На стене висела фотография — тощий, лопоухий, странный, совсем не похожий на меня нынешнего — я.
Четырехлетней давности.
В новенькой форме, как раз после присяги.
За полтора месяца до отбытия в Чечню.
В суматохе с фотографии забыли убрать черную ленточку, но, когда мы ложились спать, Гошка встал на кровать, аккуратненько снял успевший уже выгореть лоскуток траурной ткани, сунул его куда-то подальше и только потом посмеялся, какой я на этой фотографии смешной.
Потом Гошка улегся на мою старую кровать и тоже долго не спал.
— Леш…
— А?
— А я теперь и в школу смогу ходить?
— Куда ты денешься…
— В первый класс?
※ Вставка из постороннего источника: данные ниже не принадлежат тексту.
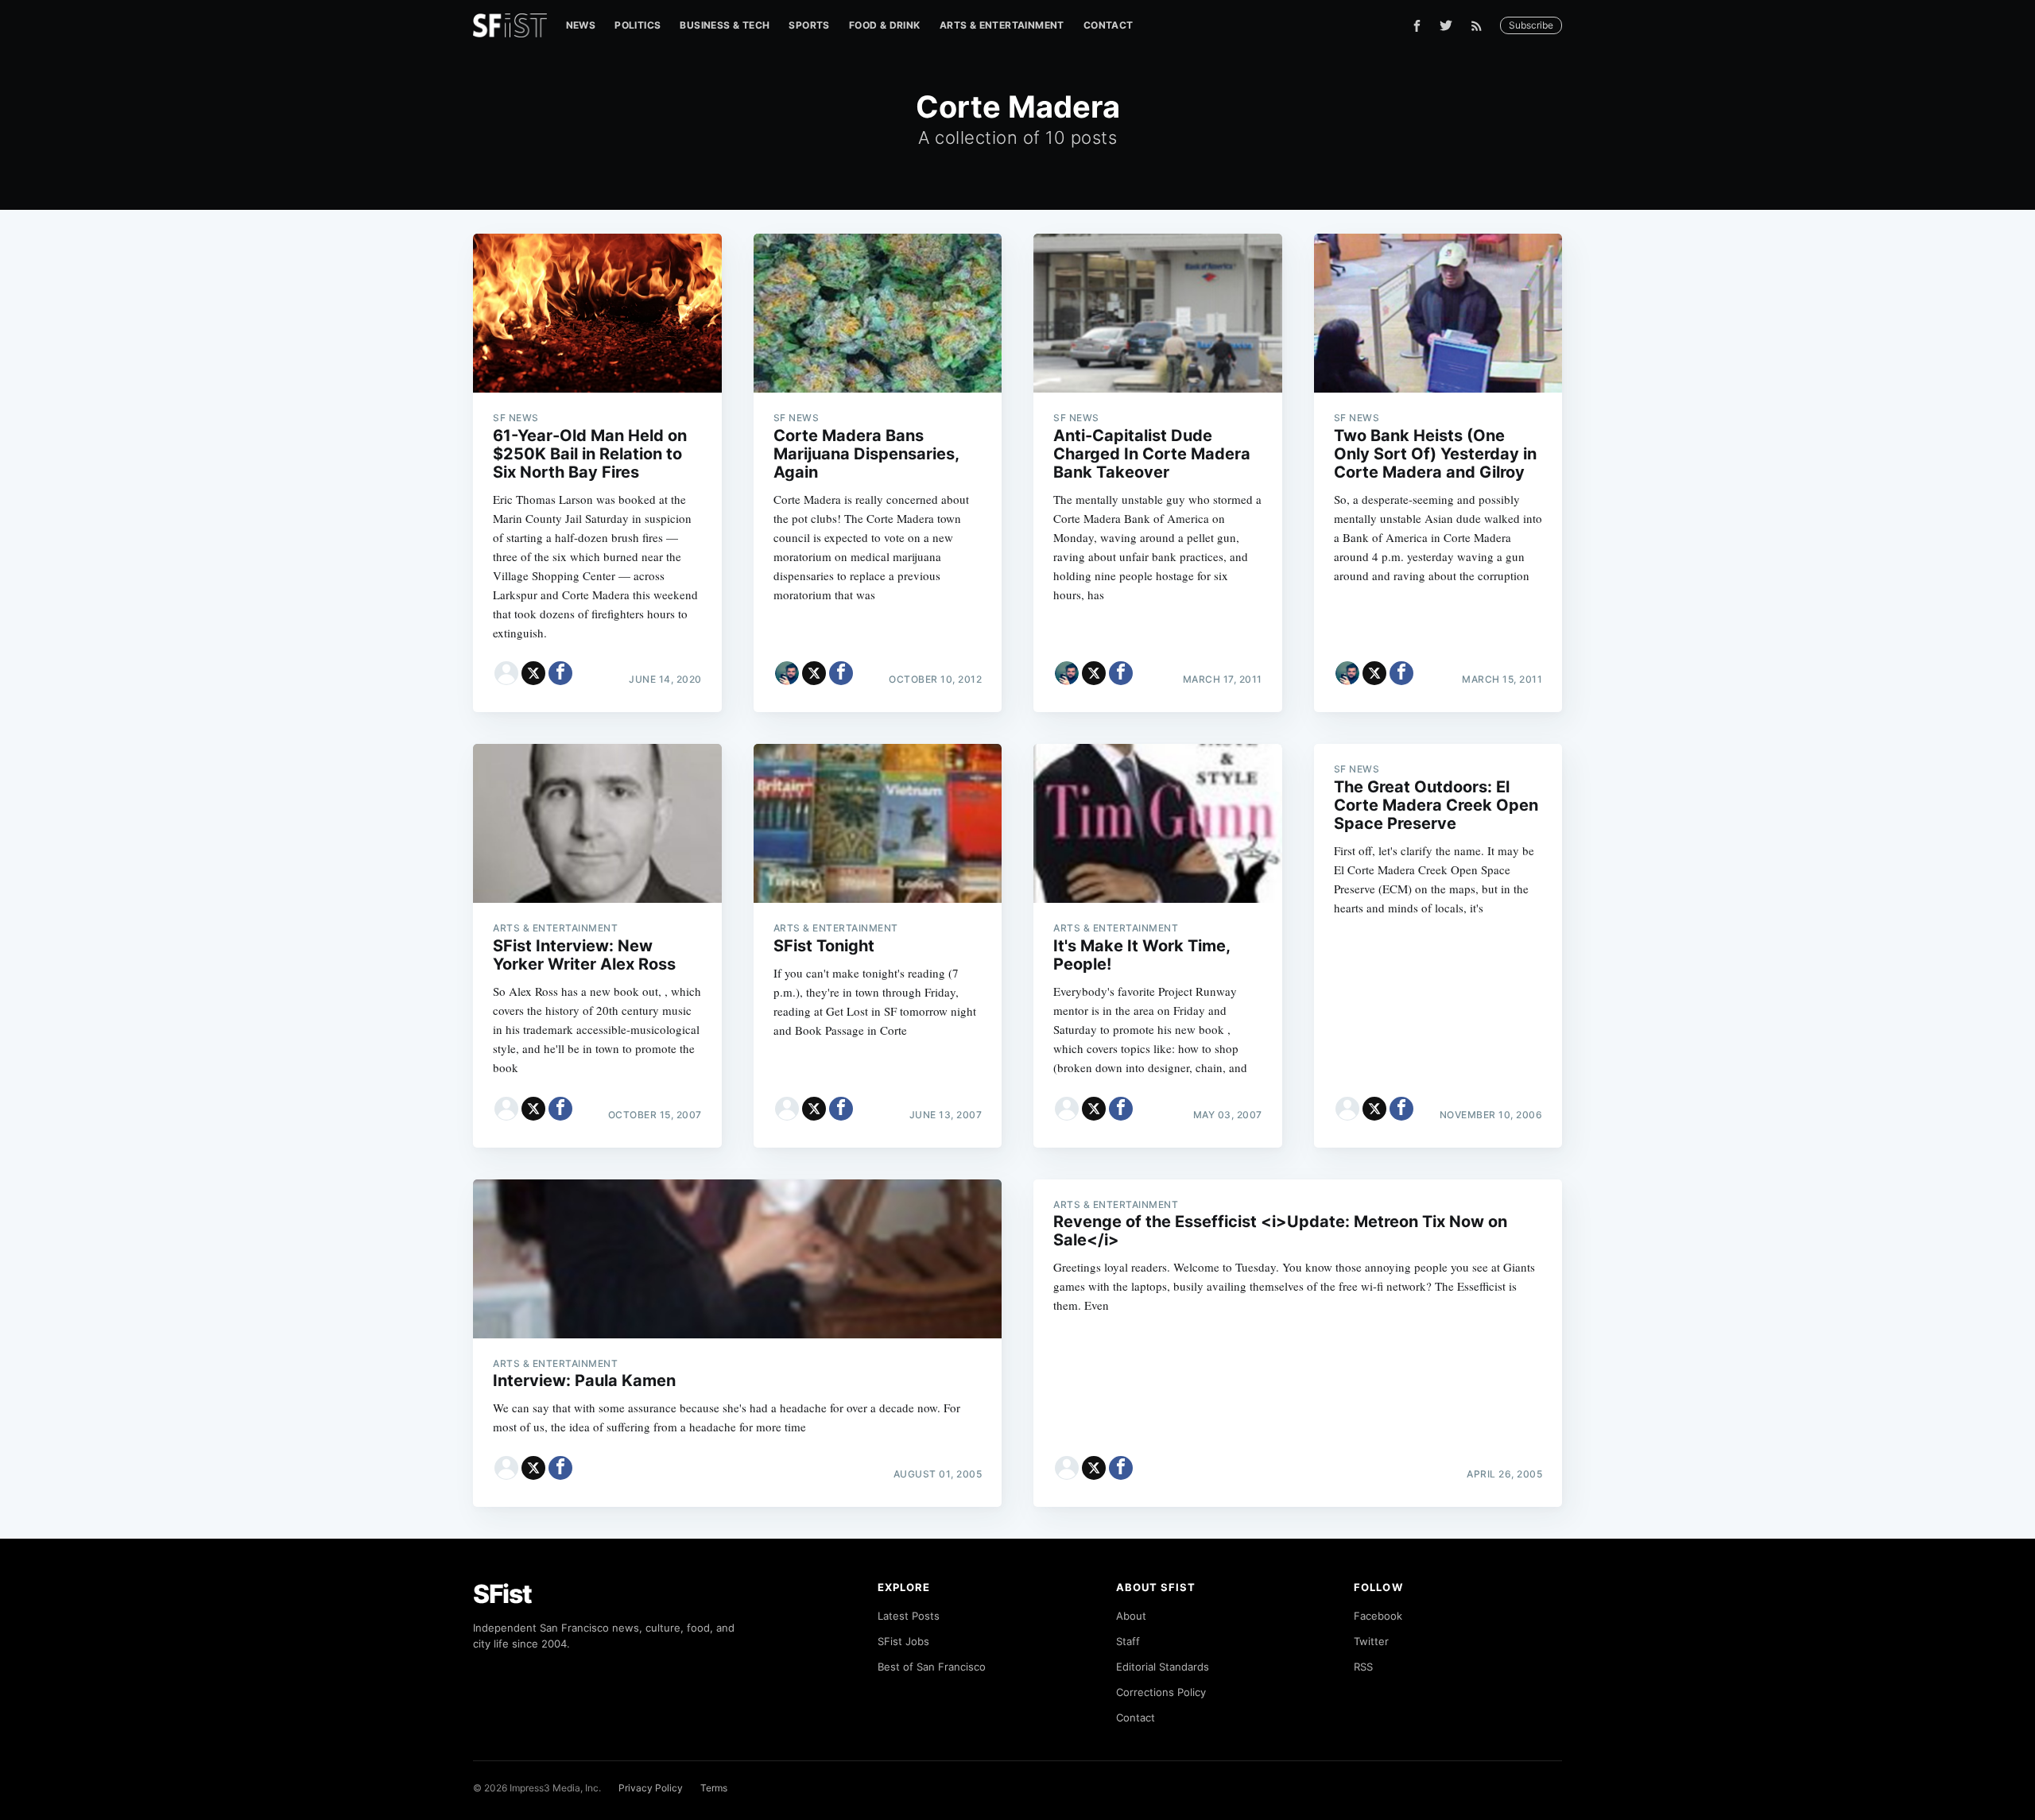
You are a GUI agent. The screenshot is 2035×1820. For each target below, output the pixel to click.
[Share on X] (533, 673)
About (1131, 1615)
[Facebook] (1417, 26)
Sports (809, 25)
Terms (713, 1788)
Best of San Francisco (932, 1666)
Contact (1108, 25)
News (581, 25)
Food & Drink (885, 25)
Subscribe (1531, 25)
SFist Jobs (903, 1641)
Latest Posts (909, 1615)
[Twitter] (1446, 25)
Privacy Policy (650, 1788)
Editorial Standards (1162, 1666)
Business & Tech (724, 25)
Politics (637, 25)
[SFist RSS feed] (1480, 25)
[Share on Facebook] (560, 673)
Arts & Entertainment (1002, 25)
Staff (1128, 1641)
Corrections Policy (1161, 1692)
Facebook (1378, 1615)
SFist (502, 1593)
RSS (1363, 1666)
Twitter (1371, 1641)
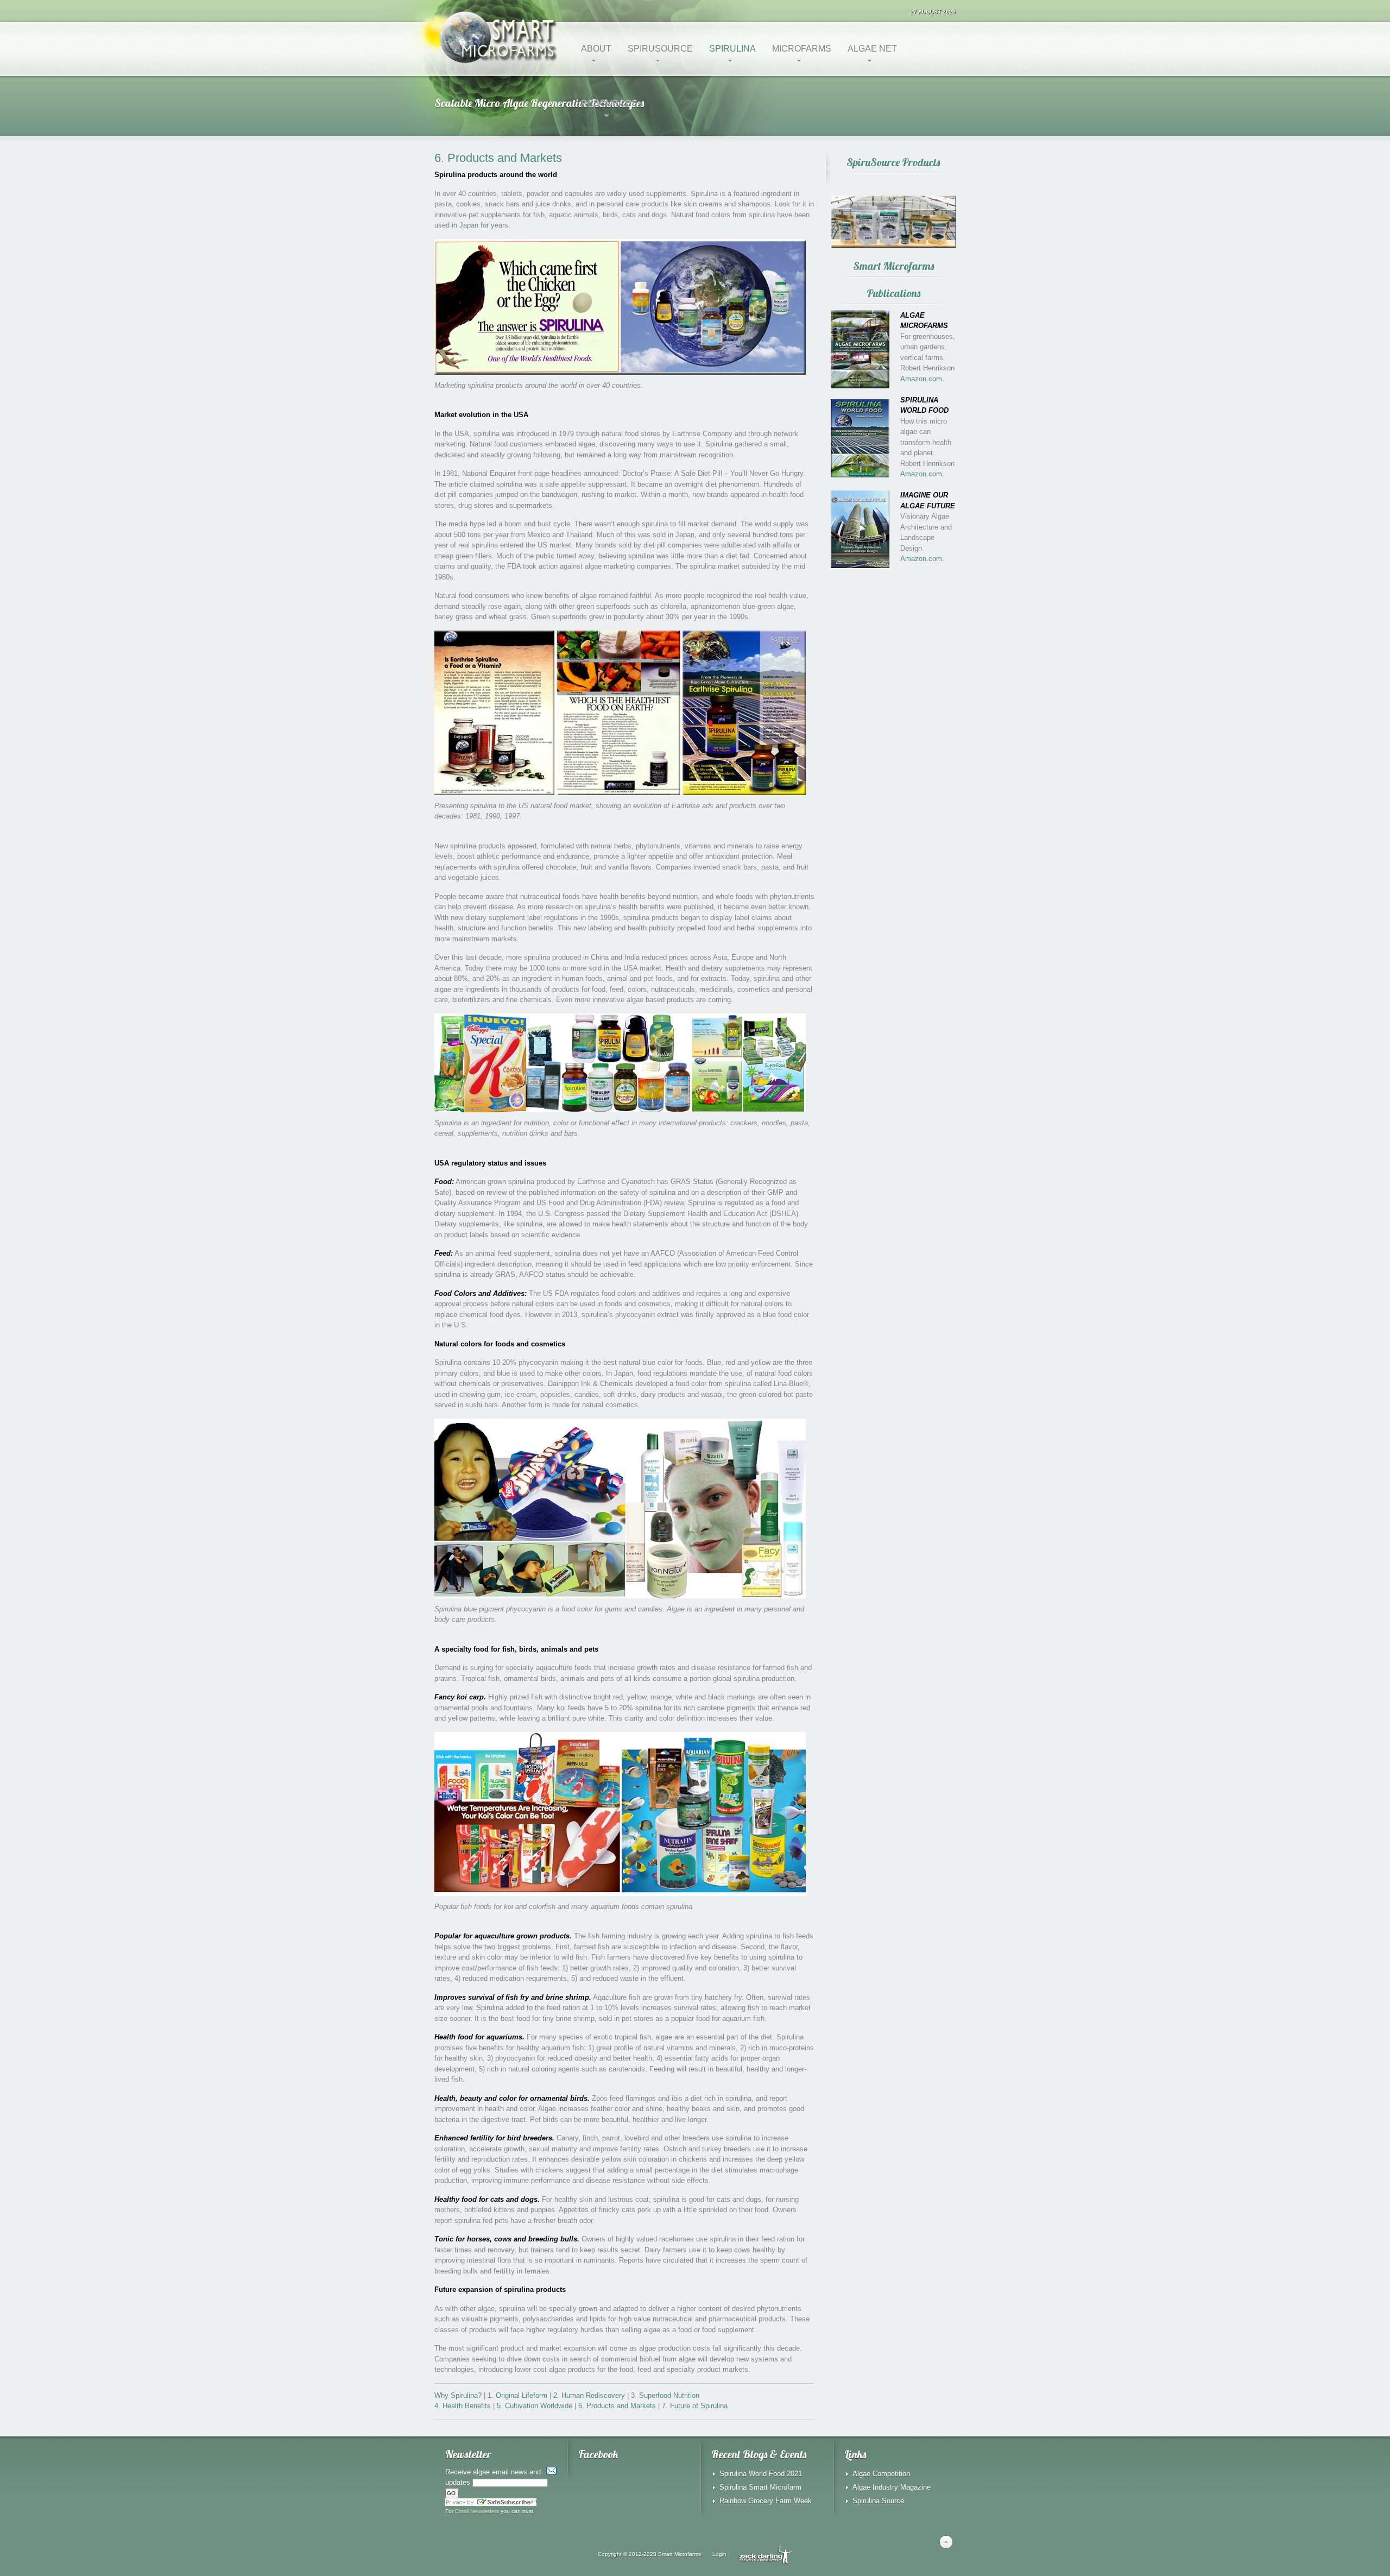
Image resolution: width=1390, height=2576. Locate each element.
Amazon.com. (922, 379)
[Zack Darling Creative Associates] (765, 2554)
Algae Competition (881, 2474)
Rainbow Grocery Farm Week (765, 2501)
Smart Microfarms (679, 2554)
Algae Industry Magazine (891, 2487)
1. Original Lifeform (517, 2395)
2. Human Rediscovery (589, 2395)
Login (719, 2554)
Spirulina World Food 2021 (760, 2474)
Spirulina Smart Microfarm (760, 2487)
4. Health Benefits (462, 2406)
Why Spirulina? (458, 2395)
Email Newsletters (477, 2511)
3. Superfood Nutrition (665, 2395)
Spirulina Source (878, 2501)
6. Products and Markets (617, 2406)
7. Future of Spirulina (695, 2406)
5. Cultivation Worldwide (534, 2406)
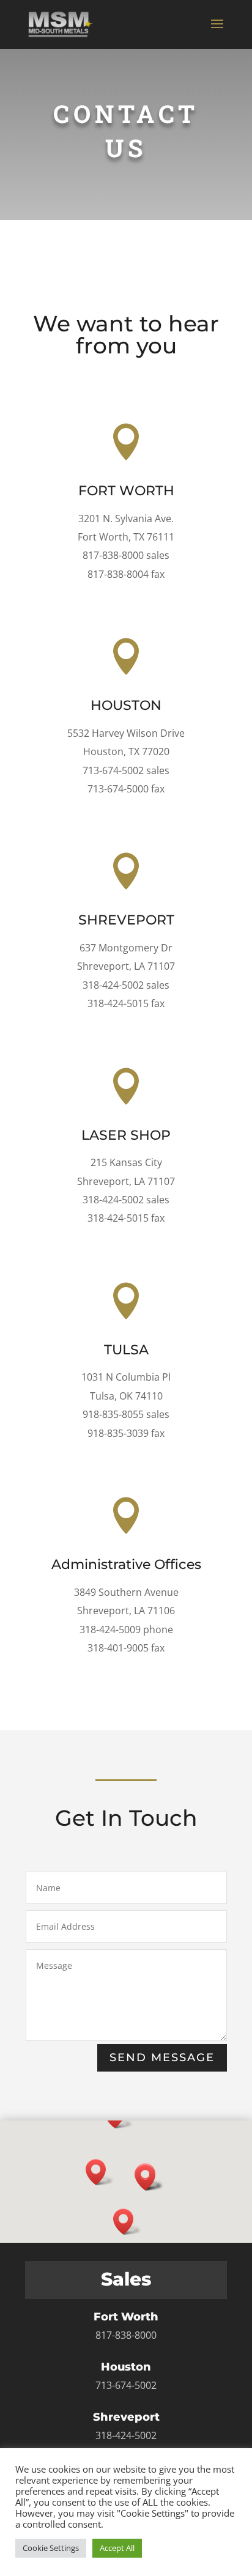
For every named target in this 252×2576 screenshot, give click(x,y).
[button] (100, 2172)
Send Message (162, 2057)
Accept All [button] (117, 2547)
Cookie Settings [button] (51, 2547)
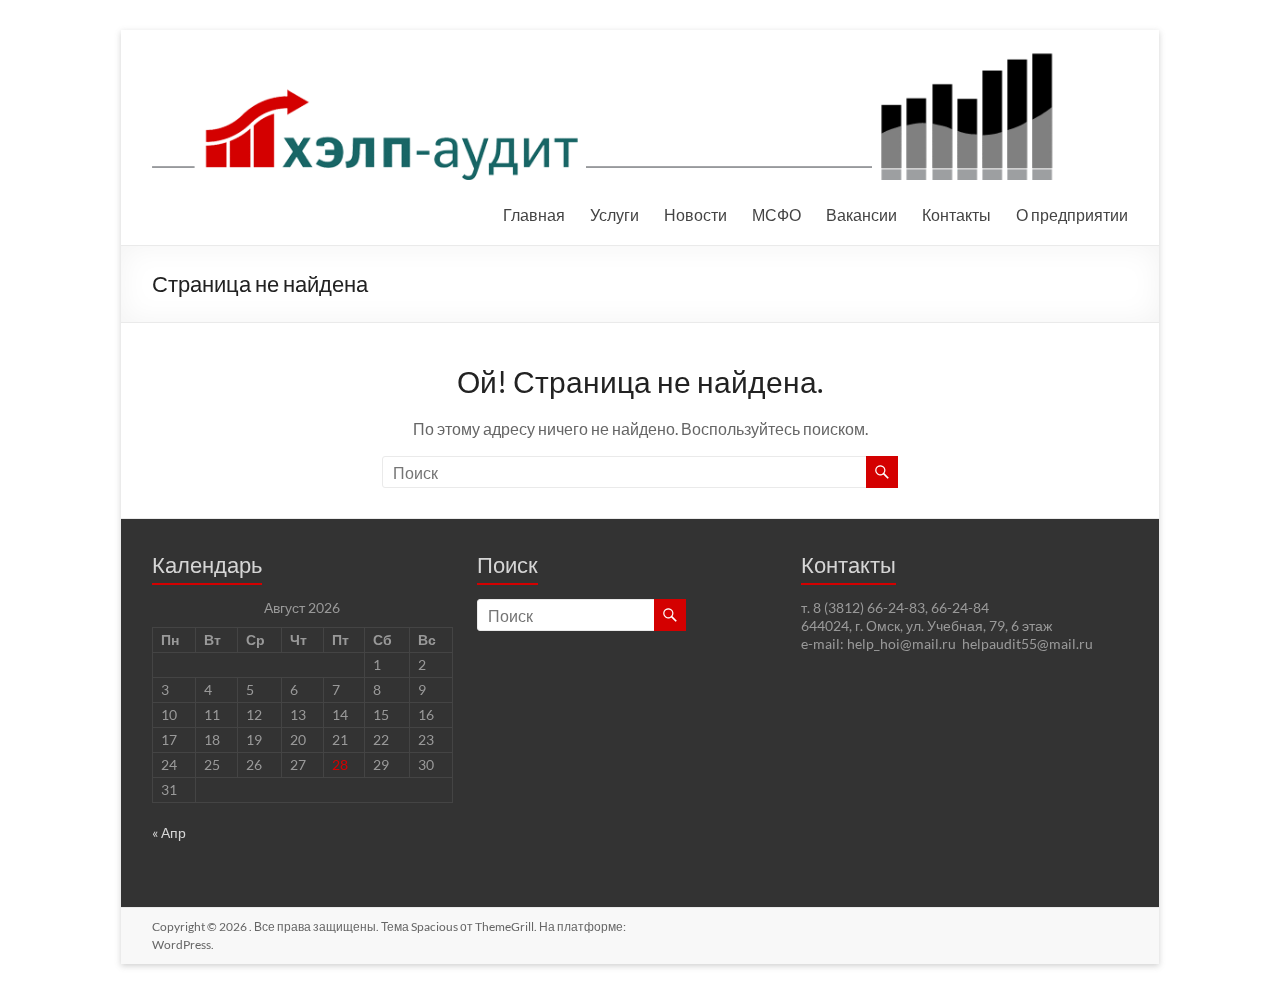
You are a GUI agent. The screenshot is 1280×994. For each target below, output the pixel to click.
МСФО (776, 214)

Там маленькие все…
— Будешь все лето заниматься и пойдешь сразу в третий.
— А так можно?
— Все можно… Если заниматься будешь как следует.
— Я буду! Леш… я читать немножко умею. Меня бабушка учила… Я не забыл!
— Молодец.
— Только вот твои книжки тяжело читать, там буквы очень мелкие.
— Так это для взрослых книжки.
— А для детей у тебя есть?
— Поищем.
Минутная пауза.
— Леш…
— А?
— Ты меня на компьютере играть научишь?
— Запросто. Только у меня компьютер древний, ну и игрушки соответственно тоже.
— Ничего… Я иногда на автоматах играл… Так здорово… Мне, знаешь, гонки нравятся…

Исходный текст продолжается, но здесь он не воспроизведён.